His mercies are new every morning. Seriously. They really are. Kind of crazy when we take that for granted. I know I do. A lot. In my profession I really can't afford to keep taking it for granted. I need (desperately) His mercies to be new every morning. In fact, I often believe the verse should read that His mercies are new every second. Not that I am trying to change the Holy Bible...
Being a teacher can be exhausting. There are a lot of demands, a lot of hopes, a lot of idealistic expectations, a lot of people looking up to you to lead. I come home a lot of days with mixed feelings of frustration, hope, redemption and shock when it comes to my students. I used to always think, "Whew! Thank goodness His mercies are new every morning for THEM!"
However, I am starting to realize a few things. As I look back over my day I note some things that I am ashamed as a teacher that I committed.
1) I decided sleep was more important than time with God this morning.
2) I told a student to wait to talk to me while I finished an activity I didn't need until Friday.
3) I rolled my eyes at a student's comment.
4) The amount of unending smart comments that rolled through my head all day were ridiculous.
5) I told a student we would look at a video he wanted to show me at another time knowing that I was hoping he would forget.
6) I handled classroom management without prayer or petition most of the time and took matters into my own hands. (this NEVER works out right)

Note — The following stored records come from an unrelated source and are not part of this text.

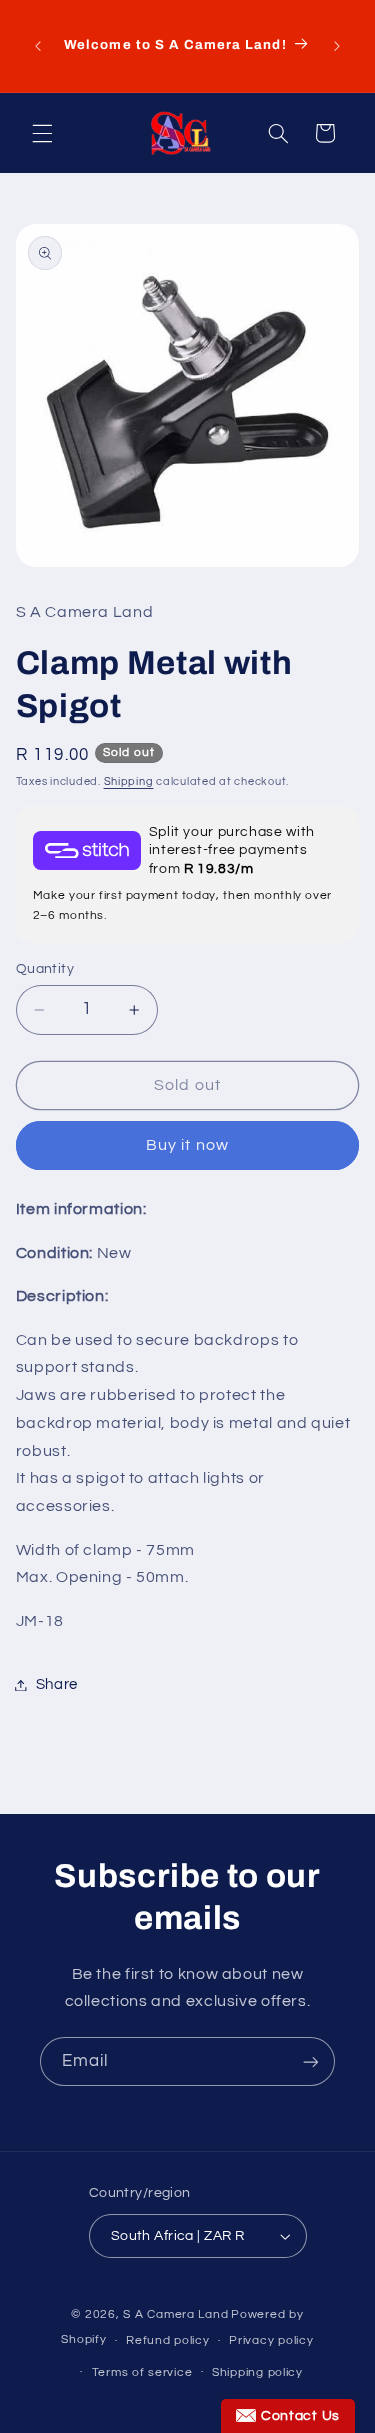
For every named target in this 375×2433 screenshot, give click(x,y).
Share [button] (57, 1684)
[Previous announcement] (38, 46)
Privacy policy (271, 2340)
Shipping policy (257, 2372)
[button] (42, 133)
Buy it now (187, 1145)
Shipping (129, 781)
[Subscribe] (311, 2061)
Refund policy (168, 2340)
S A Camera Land (175, 2314)
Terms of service (142, 2372)
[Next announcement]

7) I got frustrated with a house parent and took it out on my students.
These might seem minor to you. But they are the building blocks of something bigger. Some days my list is shorter. Some days my list is longer. It is not my goal to keep up with the length of the list. It is my goal to ask for forgiveness. To ask for a way to be more like Christ. To ask for guidance and strength. I strive to remember that He gives new mercies every day. And I am soooo thankful for that.